実際、在宅で体圧分散式マットレスを使用した印象深い例を挙げます。テレビがとても好きな末期がんの方の訪問看護に伺っていたことがありました。患者さんが過ごしているお部屋にはベッドの足元の方にしかテレビを置くスペースが無く、テレビを観るために患者さんはどうしても背上げの姿勢をとらざるを得ませんでした。そのため、背上げによるずれによってできた褥瘡が尾骨部にありました。介護用品店に奨められたという上敷きのウレタンフォームマットレスを使用していたためトライセルに変更していただいたところ、他は何も変更していないにも関わらず褥瘡が治って家族はとても驚いていました。

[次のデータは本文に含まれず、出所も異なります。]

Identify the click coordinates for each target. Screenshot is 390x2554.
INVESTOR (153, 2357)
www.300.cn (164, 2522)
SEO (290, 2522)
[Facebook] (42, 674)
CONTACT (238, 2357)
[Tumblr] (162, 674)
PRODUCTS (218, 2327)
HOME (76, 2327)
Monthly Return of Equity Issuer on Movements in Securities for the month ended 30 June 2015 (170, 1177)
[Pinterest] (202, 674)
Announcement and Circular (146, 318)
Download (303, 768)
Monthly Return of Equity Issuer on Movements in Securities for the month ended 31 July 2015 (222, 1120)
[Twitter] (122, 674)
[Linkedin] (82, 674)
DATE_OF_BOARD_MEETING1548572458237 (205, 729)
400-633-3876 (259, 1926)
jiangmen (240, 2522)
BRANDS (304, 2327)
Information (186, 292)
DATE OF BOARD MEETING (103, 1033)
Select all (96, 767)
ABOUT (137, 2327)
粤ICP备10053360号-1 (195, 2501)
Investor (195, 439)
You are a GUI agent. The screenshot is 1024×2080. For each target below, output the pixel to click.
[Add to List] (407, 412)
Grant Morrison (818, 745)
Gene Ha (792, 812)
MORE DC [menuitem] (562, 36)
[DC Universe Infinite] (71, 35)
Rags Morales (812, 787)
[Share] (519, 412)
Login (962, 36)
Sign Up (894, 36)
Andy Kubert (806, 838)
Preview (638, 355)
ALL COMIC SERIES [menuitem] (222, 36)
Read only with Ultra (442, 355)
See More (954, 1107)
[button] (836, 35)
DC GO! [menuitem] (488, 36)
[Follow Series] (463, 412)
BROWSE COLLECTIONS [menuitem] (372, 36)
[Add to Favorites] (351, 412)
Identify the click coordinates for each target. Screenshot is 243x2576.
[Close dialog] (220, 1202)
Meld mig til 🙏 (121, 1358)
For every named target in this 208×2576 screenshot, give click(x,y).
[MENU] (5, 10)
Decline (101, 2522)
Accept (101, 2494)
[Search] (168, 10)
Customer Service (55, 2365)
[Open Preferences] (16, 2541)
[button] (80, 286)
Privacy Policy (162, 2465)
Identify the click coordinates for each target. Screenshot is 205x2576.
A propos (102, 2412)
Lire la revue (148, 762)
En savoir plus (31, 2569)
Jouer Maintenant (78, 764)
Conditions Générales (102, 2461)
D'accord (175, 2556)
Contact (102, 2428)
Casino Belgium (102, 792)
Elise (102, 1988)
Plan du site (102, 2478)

また、骨盤内のがん終末期の患者さんで、全身状態が悪く退院は困難な状態でしたが、娘さんと猫の待つ家にどうしても帰りたいという希望があり、外泊のみ許可となった方がおりました。胸水がたまり背あげが本人にとって安楽であり、リンパ節転移のため両下肢はパンパンに著明な浮腫がある状態でした。病院ではビッグセル‐Exを使用していました。その方の外泊にあたっては介護ベッドと在宅酸素、ビッグセル‐Exを患者が自宅に到着してすぐ使用できる状態に手配し外泊に同行しました。環境を整備した上で外泊ができ、褥瘡もつくらずにまた病院に戻ることができました。この方はその一週間後にお亡くなりになりましたが、娘さんからは価値ある2日間でしたと大変に感謝された覚えがあります。

このように、一般の方にも体圧分散式マットレスの効果が普及し効果的に使えるようになれば、在宅での褥瘡予防につながると思います。

急性期病院には急性期病院の役割がありますし、地域医療機関にも、訪問看護ステーションにも、それぞれの役割があると思います。ですから、これからも地域保健医療機関とつながりを密にして、地域での創傷ケア研究会の発足や褥瘡地域連携パスをつくることなどに努めていくことが課題です。そして、一般市民の皆様には、褥瘡予防に関する啓蒙活動を行っていきたいと思っています。

藤沢市民病院

1971年10月1日、藤沢市が開設。2000年4月、神奈川県下では初めて地域医療支援病院の承認を受ける。2003年2月、地域医療連携室に、在宅から病院まで一貫した継続的ケアを目的にしたWOC相談室を開設。2005年1月、地域がん診療拠点病院の指定を受ける。神奈川県藤沢市が目指す「市民が一生安心して暮らせる町づくり」、その医療面の中核を担っている。